Add static code analysis and including CI/CD check #14
Description
Introduction
Static code analysis allows programmers to check their code for bugs ahead of time. There are many ways to do it, but this one specifically understands code without running it, allowing for very fast and reliable checks.
Starting this issue requires an understanding of PHP syntax. Finishing this issue will give you basic understanding about Composer (PHP package manager) and GitHub Actions.
Task summary
Your goal is to implement static code analysis in the following repositories:
1. Install and configure PHPStan
Install PHPStan by using Composer, a PHP dependency manager.
Make sure the version for this dependency is set to automatically upgrade minor and patch versions, but not the major version.
If those terms seem new to you, check out Semantic Versioning.
To configure PHPStan, you use a specific JSON file. Please refer to the PHPStan documentation to learn more.
Your goal is to configure PHPStan in all repositories to the same settings. Please set it to the same settings as we used in another one of our open-source repositories open-runtimes/executor.
In rare scenarios, PHPStan can have issues seeing typings for PHP extensions such as Swoole or Redis. If this happens to you, you might need to mention their helpers in the scanDirectories of the PHPStan configuration.
2. Add command to run static code analysis
Set up Composer scripts called check. This command should run PHPStan on all directories including PHP files.
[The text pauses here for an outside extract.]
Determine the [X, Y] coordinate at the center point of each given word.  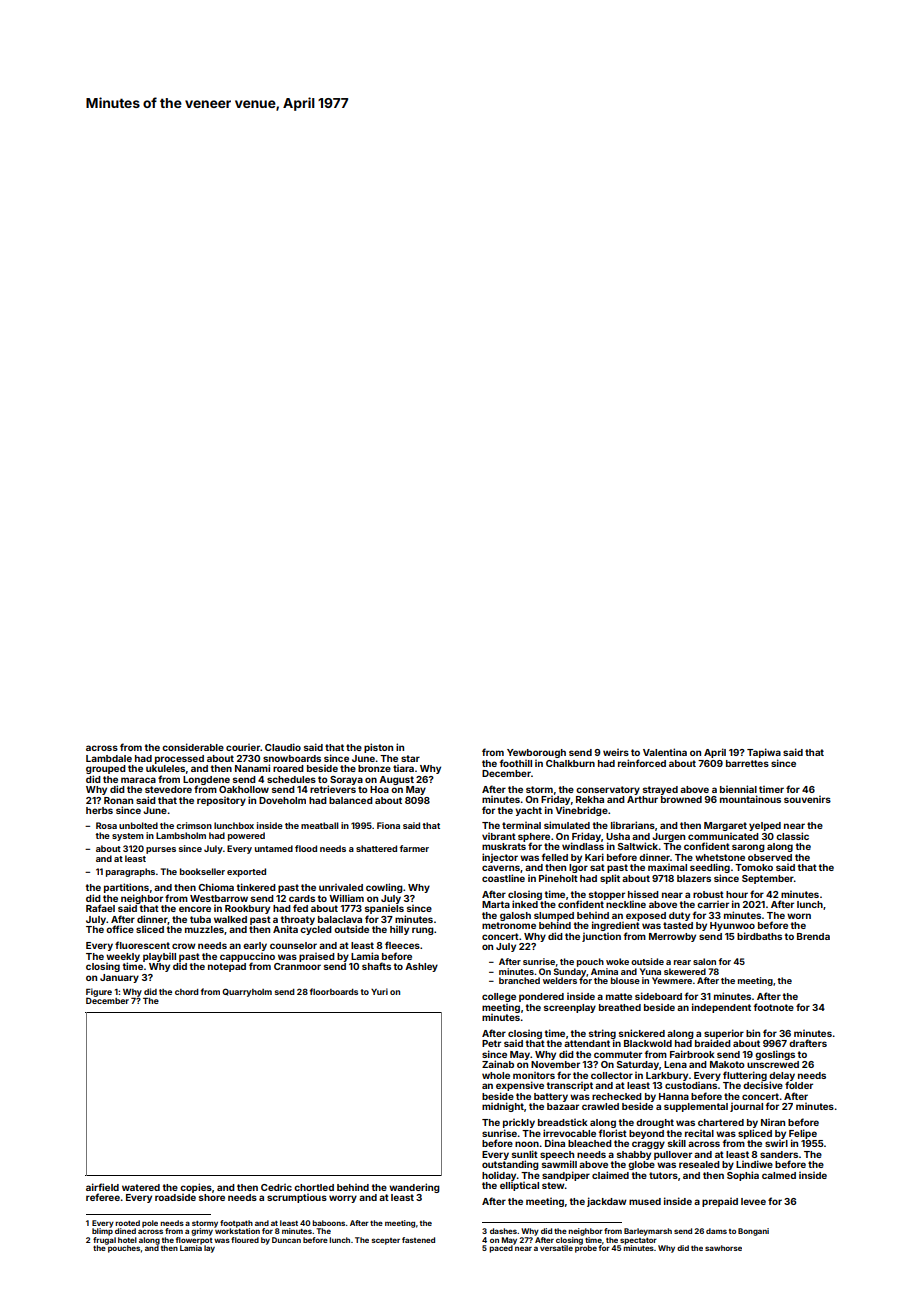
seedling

We usually only store PHP code in directories src, app and tests, but make sure to double check it.
When running the PHPStan check, we strive for level 8 of strictness. We recommend you to start with low level of 1, and work your way up, inspecting new errors with each higher level.
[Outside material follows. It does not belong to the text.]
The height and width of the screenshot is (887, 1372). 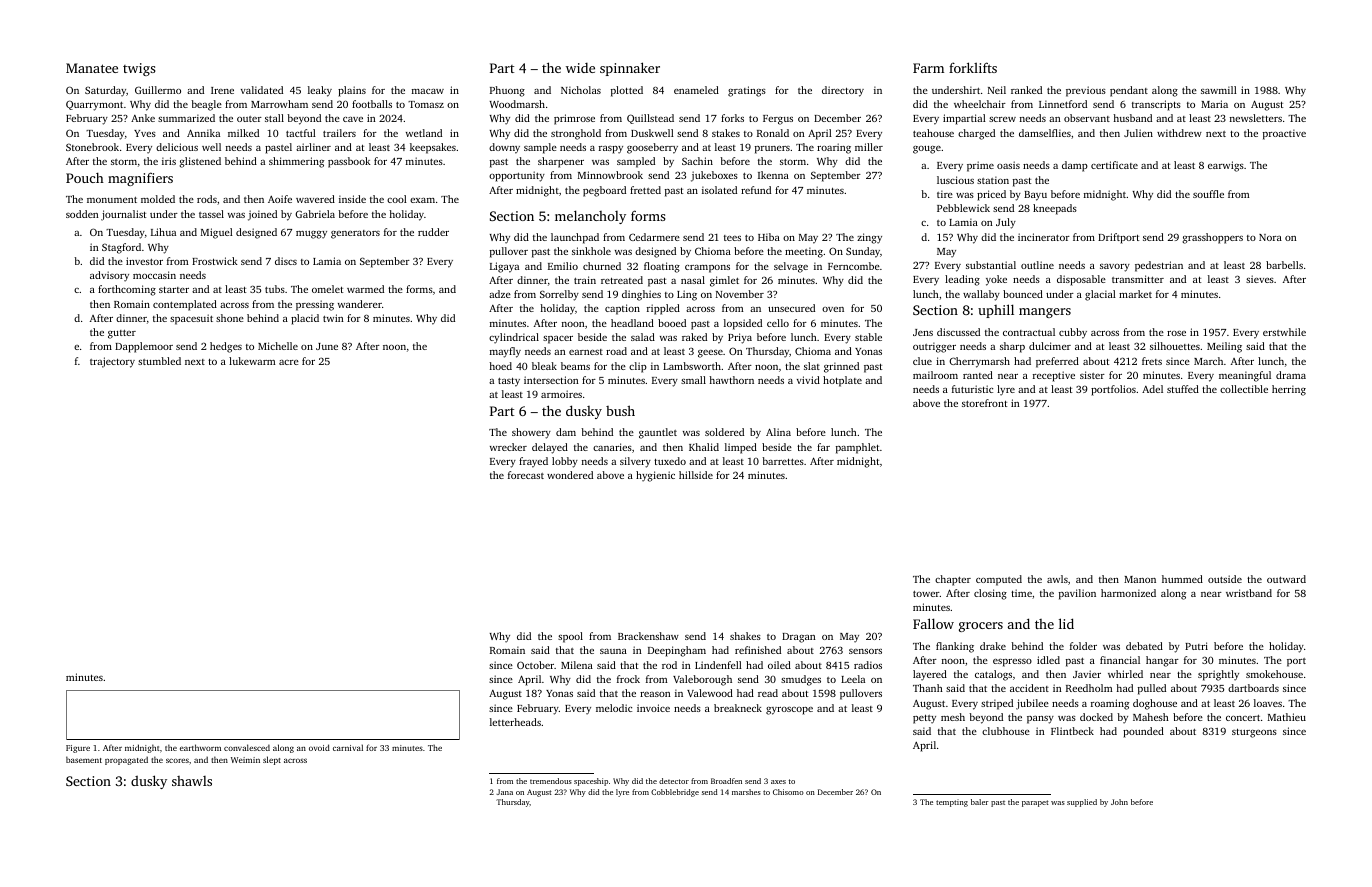 What do you see at coordinates (1120, 660) in the screenshot?
I see `financial` at bounding box center [1120, 660].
If you face issue you can't find a way to solve, please discuss with us and in rare scenarios we allow ignoring a line of code in code analysis.
If you ever get stuck, you can again refer to open-runtimes/executor, to see how it's been done there.
3. Add GitHub automation
Add GitHub action to run linter (composer check) on each push, so pull requests run linter as check.
Store the new GitHub action in the code-analysis.yml file.
Just like before, if you feel stuck, you can refer to Open Runtimes Executor to validate your approach.